Copy editing can be had fairly cheaply - basic spelling, grammar, etc. can run as low as $250 or so for a short novel. Not a terrible idea. Many writers have trouble editing their own work (longterm English teachers aside!). Many writers have trouble producing clean text in the first place. Others produce first drafts with only one error every ten pages, if that - which is actually about as good as most large publishers achieve on the average released novel. How much work you need really does depend a lot on how clean your writing is in the first place, and on how well you've internalized lessons of grammar and spelling. Worth noting that even if you are paying for copy editing, cleaner work will tend to take the editor less time, and therefore usually cost you less.


----------



## sashamerideth (Sep 2, 2011)

Novel swapping sounds like a great idea. We have a dedicated fantasy community right here, and I think we would be remiss if we were to not use each other's talents and help. 

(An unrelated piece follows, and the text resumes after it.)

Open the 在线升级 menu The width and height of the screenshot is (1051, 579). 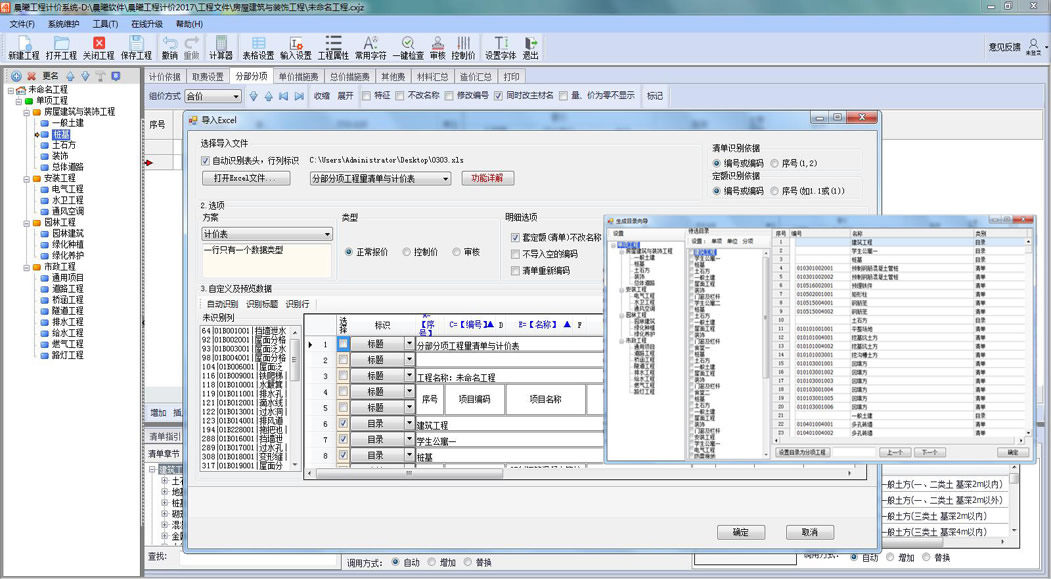coord(147,24)
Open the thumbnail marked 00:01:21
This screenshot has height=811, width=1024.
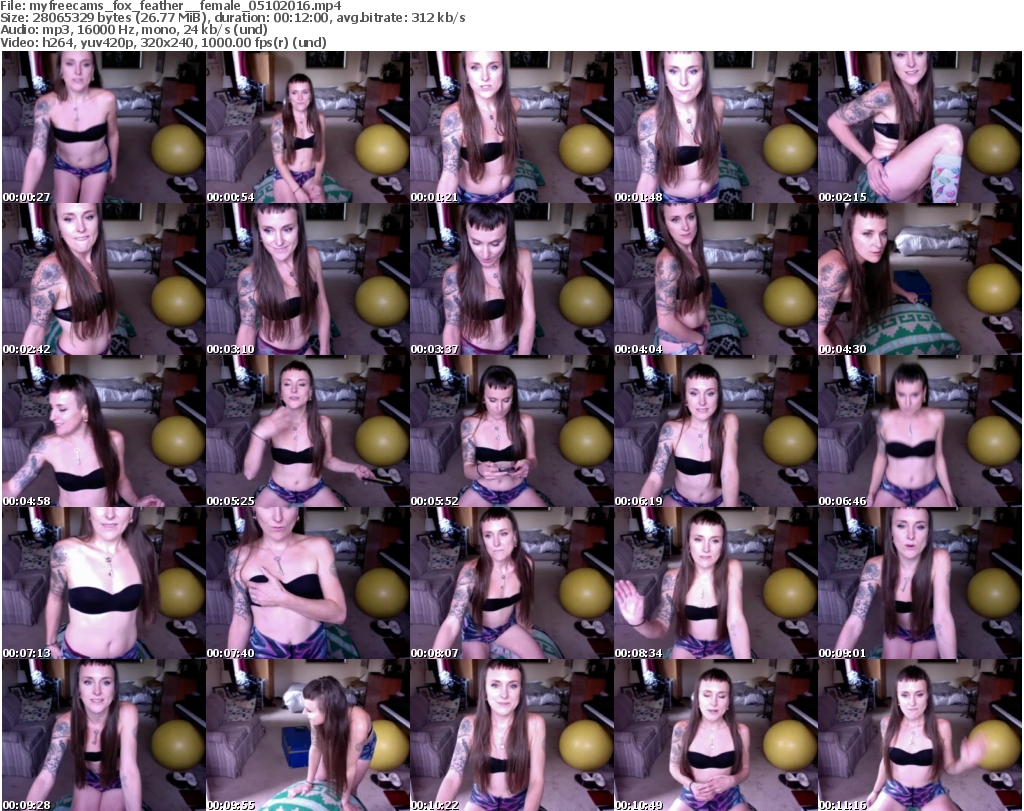[511, 127]
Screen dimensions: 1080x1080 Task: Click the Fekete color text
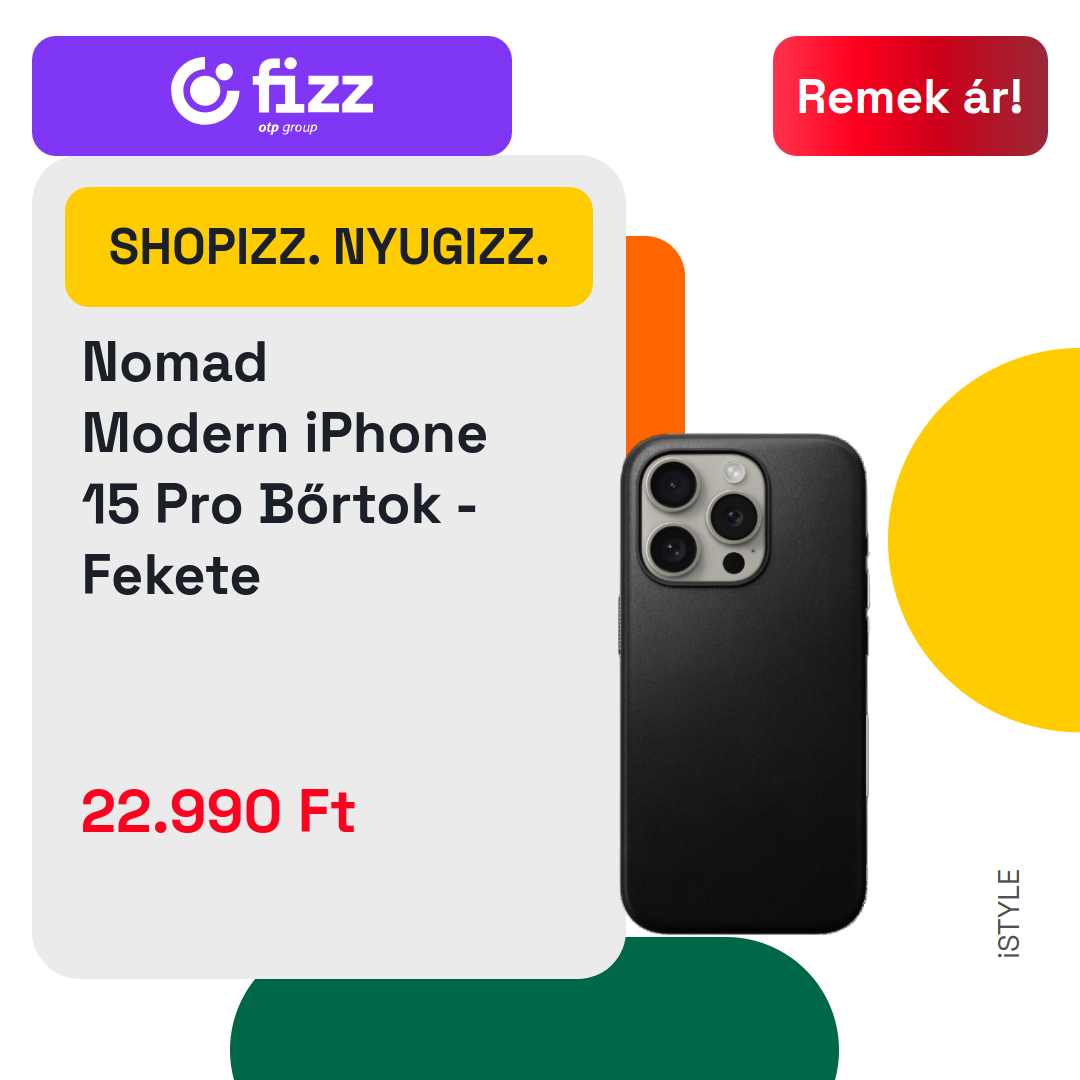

Maybe someone with more reputation than I should make the formal suggestion?


----------



## RedRidingHood (Sep 12, 2011)

Contact local colleges that have Writing Centers. Many Writing Centers are open to the public, particularly if they are a public university, but they generally don't advertise it. The tutors in the Writing Centers are graduate students in English and are often very enthusiastic about proofreading and editing big projects. Also, if they do it on Writing Center time, it will be free. But offering a hundred bucks for the entire project would be the most you'd ever have to pay. I know a few friends who have used Writing Centers and they've been extremely happy with the results as they go to self-publish.


----------